[START SUPPLIED PASSAGE]
When Less is More
I have always been one to practice the idea of “less is more”. I like things simple, I hate clutter, and I firmly believe that when things are easy, people are more likely to do it. You will notice this in my home, my office, and I even practice this in my exercise regimen - I do two things consistently. I am drawn to books like, Subtract. The Untapped Power of Less, by Leidy Klotz and Essentialism: The Disciplined Pursuit of Less, by Greg McKeown.
It is a normal practice in coaching (and even training courses) to close the session by creating an action plan that will lead to goal achievement. It is an activity that has been proven to increase the odds of success. The majority of the time an action plan is a list of things to begin doing - “Once a week, I will. . .”, “Everyday for an hour, I will. . .”, “During my next meeting, I will. . .” The question I have is, “what are you going to stop doing to make room for all the doing?” When does it end? You can’t just keeping piling on more and more. In the book, Subtract. The Untapped Power of Less, Leidy Klotz’s research shows that whether we’re building Lego models, cities, grilled-cheese sandwiches, or strategic plans, our minds are wired to add before we subtract.
Improving listening skills comes up a lot in coaching and it’s a great example of when applying the less is more concept, is the best approach. To be a good listener, you must stop doing EVERYTHING else. Stop thinking about what you want to say, stop thinking about what your response will be, stop judging the person’s intention, stop assuming. . .and the list goes on. Most of us are bad listeners - I know this is true. I see proof everyday. During a coaching session, I can literally do nothing for 45 minutes but listen to a client and at the end of the session they will be so thankful for having the opportunity to be heard. Imagine the impact you can have by improving your listening skills.
Today, more than ever before, there are so many distractions. Listening is really difficult. If you listen you will find that people will tell you everything you need to know. They will share what is on their mind, how they are feeling about it, why it is important and they will even tell you how they can fix it - you just need to listen. Most people think that a good listener is someone who:
Is quiet
Uses body language and verbal "Mmm-Hmm's"
Can repeat what was said
It’s not that these things are bad, they are signs of listening but, there is a lot more to consider. Consider these four levels of listening.
[END SUPPLIED PASSAGE]
[START PROVIDED DATA]
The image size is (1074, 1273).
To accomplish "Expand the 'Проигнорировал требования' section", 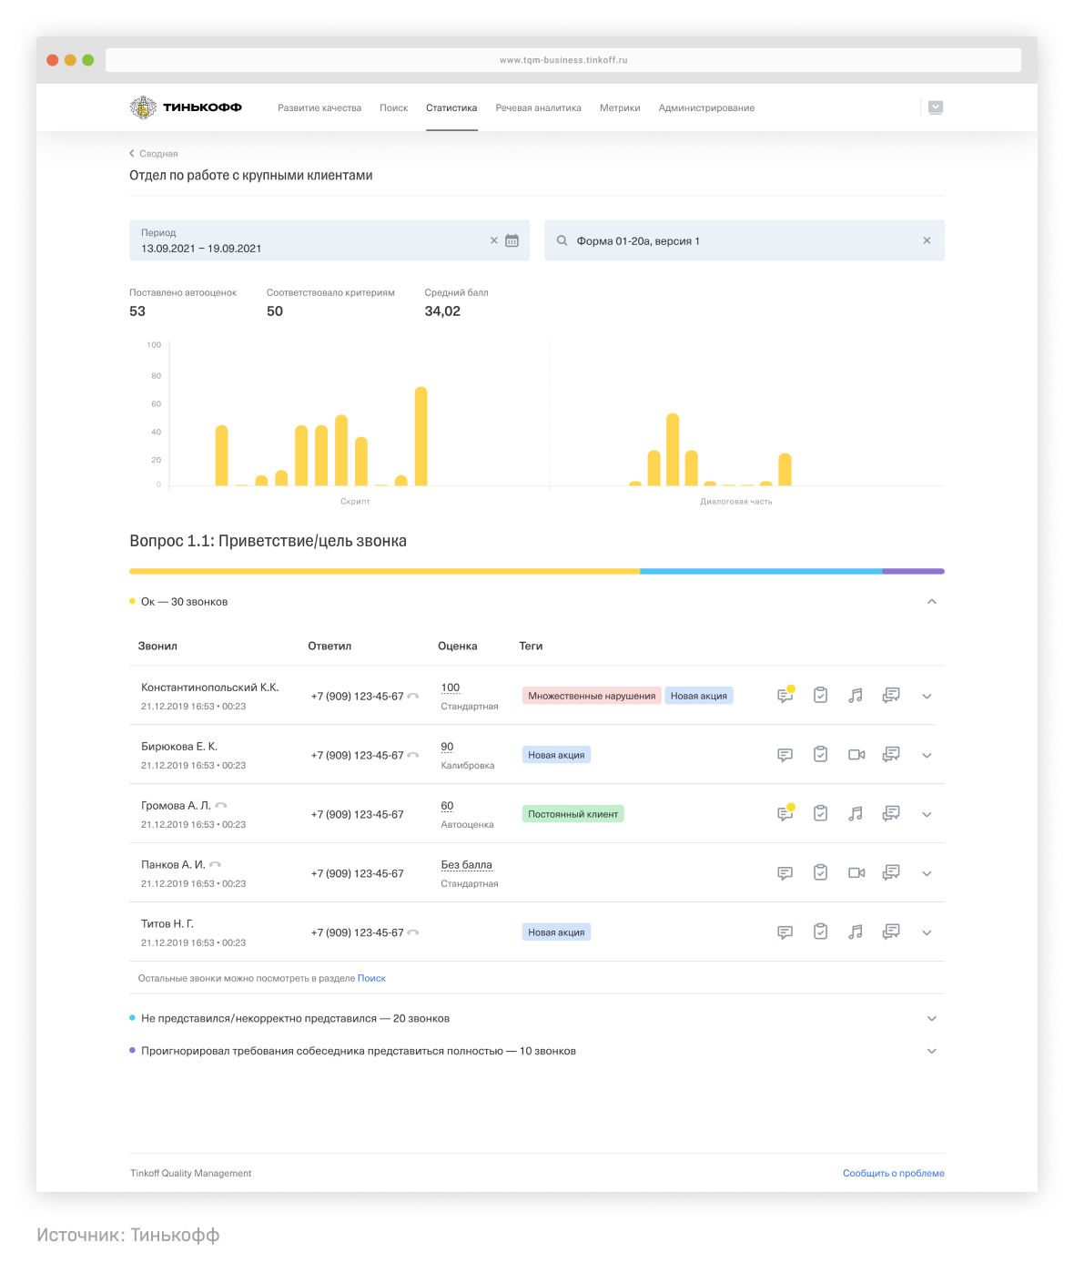I will pyautogui.click(x=931, y=1051).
[END PROVIDED DATA]
= SHORT PROBLEM =
For each statement, say yes or no to whether it agrees with the article on "less is more," and quote the words from the article that decide it: (a) the author consistently does two things in an exercise regimen; (b) Leidy Klotz's research finds that our minds are wired to subtract before we add; (c) the author can spend 45 minutes of a coaching session doing nothing but listening to a client.

= EXERCISE RESULT =
(a) Yes: "I do two things consistently."
(b) No: "our minds are wired to add before we subtract."
(c) Yes: "I can literally do nothing for 45 minutes but listen to a client."